This is the VOA Special English Economics Report.
Laws in the United States and other countries treat a corporation like a person. We talked last week about how this idea developed a long time ago.
In the United States, the Constitution protects freedom of speech. The Supreme Court has recognized that this is also true for corporations. But there was still a question about whether corporations could have the same freedom of political speech as real people do.
During the two thousand eight presidential campaign, a nonprofit corporation released a film critical of Hillary Clinton. The group, Citizens United, wanted to make "Hillary: The Movie" available on cable TV. But it did not want to violate a limit on so-called electioneering communication by corporations and unions within thirty days of a primary election.
Citizens United took the Federal Election Commission to court to fight the law.

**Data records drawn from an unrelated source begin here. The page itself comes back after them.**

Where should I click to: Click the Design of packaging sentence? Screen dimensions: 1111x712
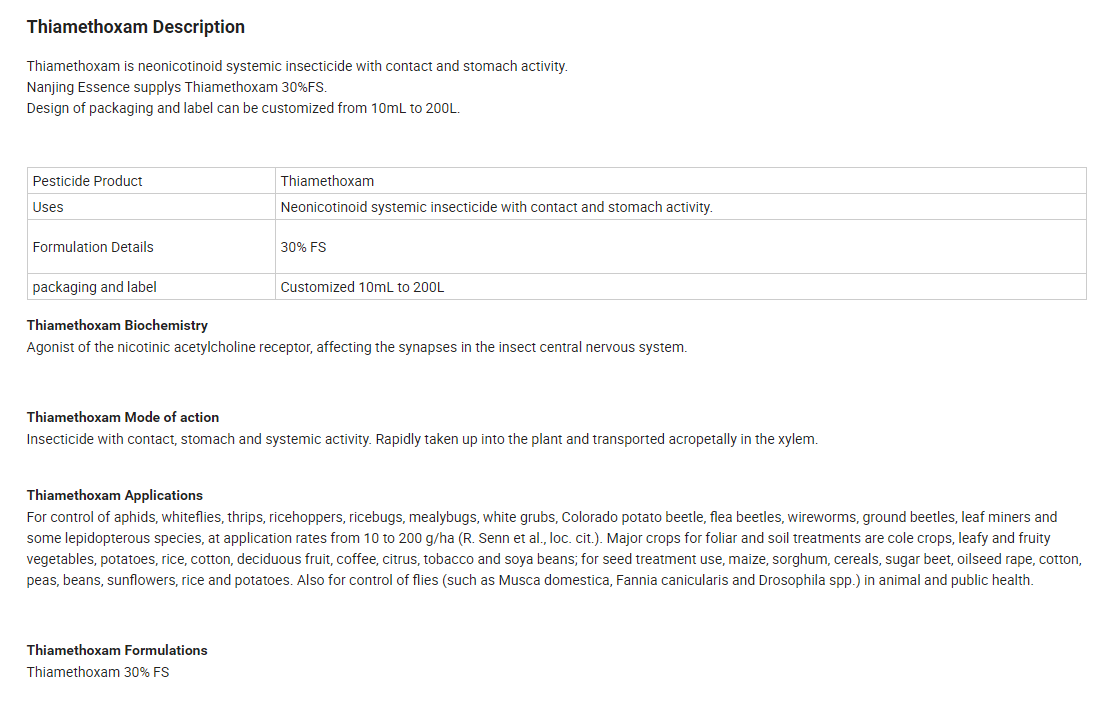tap(243, 108)
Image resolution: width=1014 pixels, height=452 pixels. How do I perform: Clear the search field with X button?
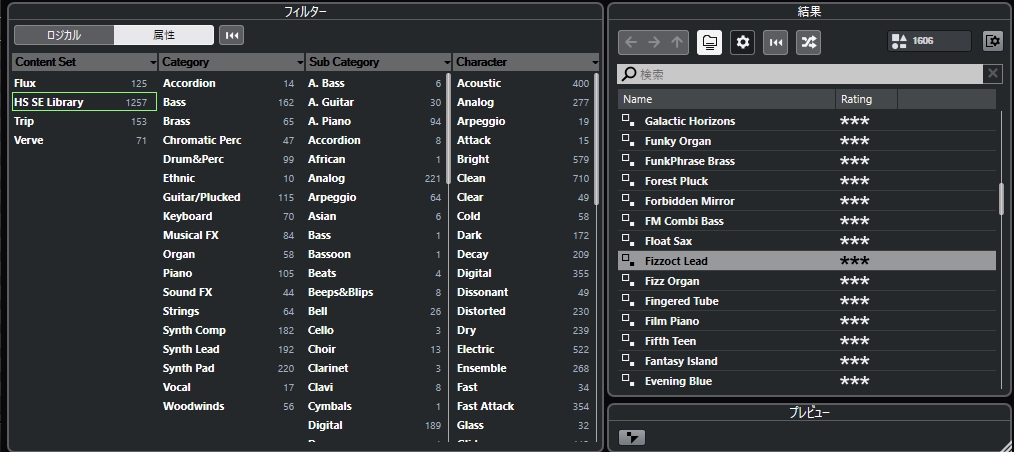(992, 74)

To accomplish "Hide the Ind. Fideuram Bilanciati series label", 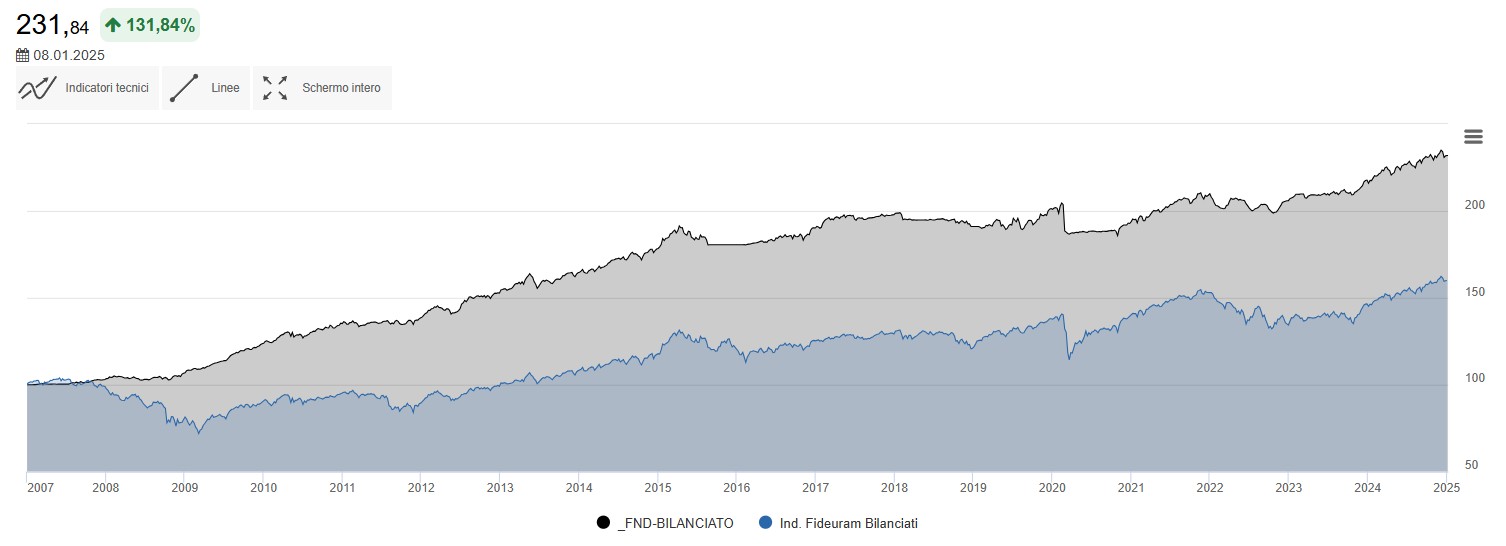I will [848, 523].
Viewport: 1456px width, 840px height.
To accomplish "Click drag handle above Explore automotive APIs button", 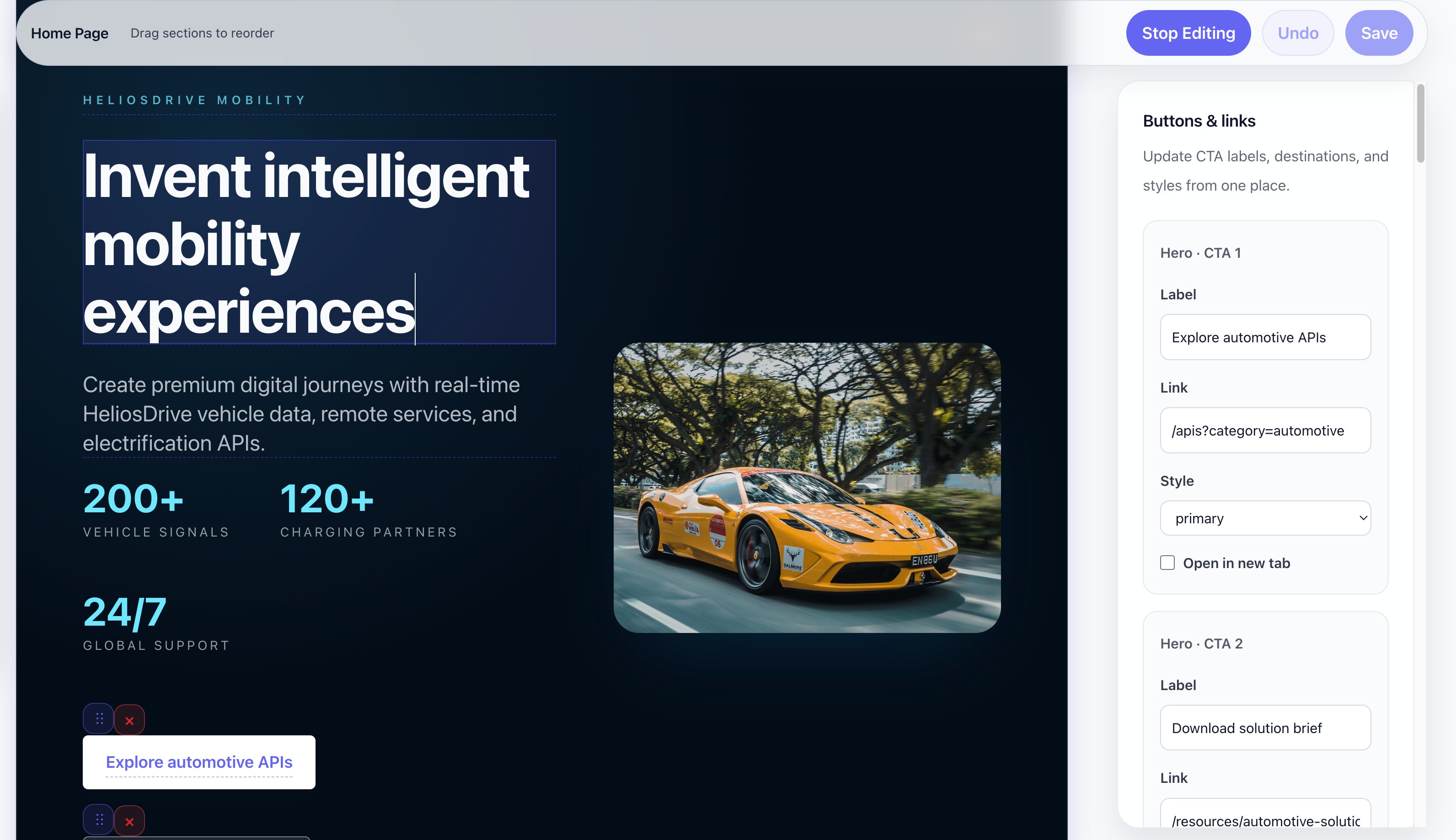I will [98, 719].
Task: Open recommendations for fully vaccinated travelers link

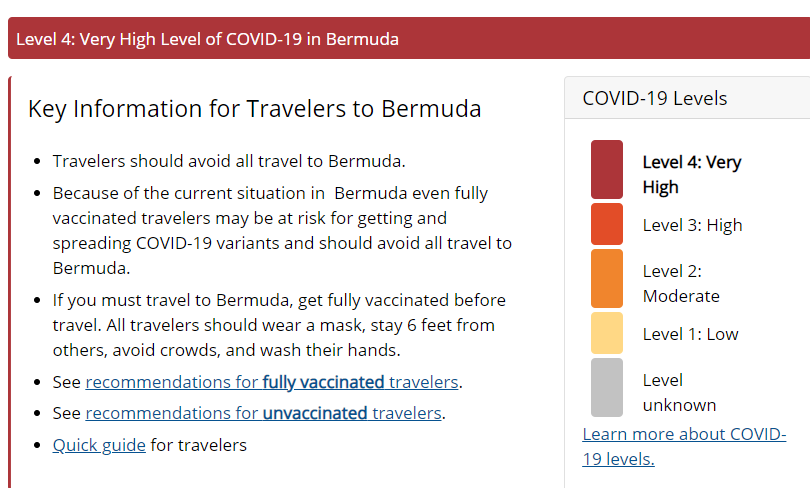Action: pyautogui.click(x=273, y=382)
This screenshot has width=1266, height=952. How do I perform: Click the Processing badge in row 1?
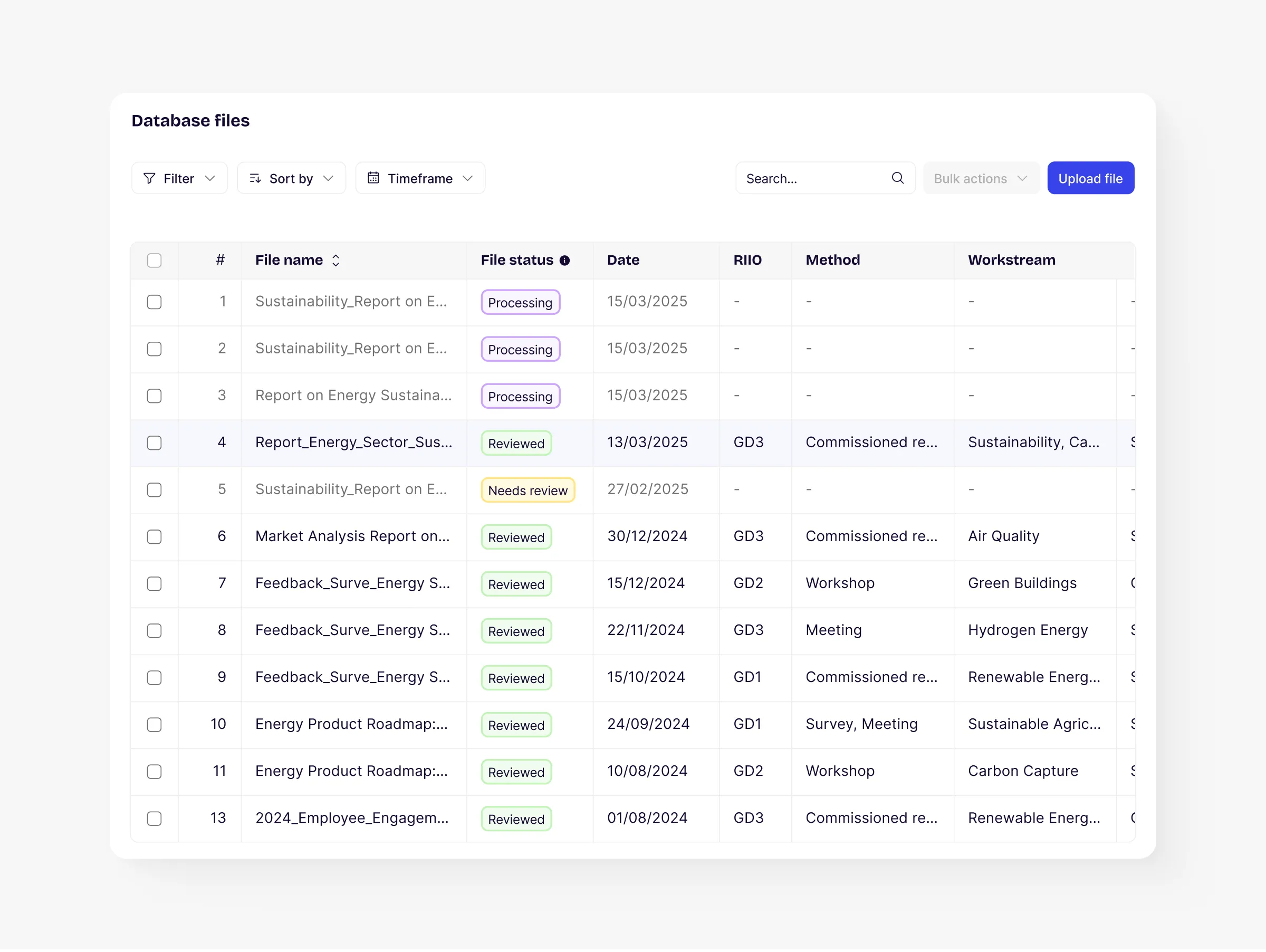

In January of this year, the Supreme Court, by the narrowest majority, voted five to four to end the ban. The ruling clears the way for corporations and unions to use their own money to support the election or defeat of a candidate. However, they are still barred from directly giving money to candidates. And the court did not consider the question of existing laws designed to prevent foreign influence in the political process.
Since the nineteen forties, the traditional place for political speech by American unions and companies has been through political action committees. William Van Alstyne is a professor at the William and Mary Law School in Virginia.
WILLIAM VAN ALSTYNE: "If the shareholder felt it to their interest, if they wanted to contribute to a political action committee representing the business interest of the company, then they would contribute to the political action committee. Same thing on the labor side. So members of the union might be encouraged to contribute to the PAC -- it's called a P-A-C. The PAC would then determine how best to use the money, politically speaking, in campaigns for and against candidates, ballot issues and all the rest."
Now, says Professor Van Alstyne, the decision in Citizens United raises new issues. For example, the court will have to rule on whether companies with majority foreign ownership can enjoy the same expanded rights of political speech.
President Obama denounced the ruling in his State of the Union speech to Congress in January. This week, Chief Justice John Roberts told law students that "anybody can criticize the Supreme Court." But, in answer to a question, he said the setting was "very troubling." Six of the nine justices, including the chief justice, were sitting right in front of the president.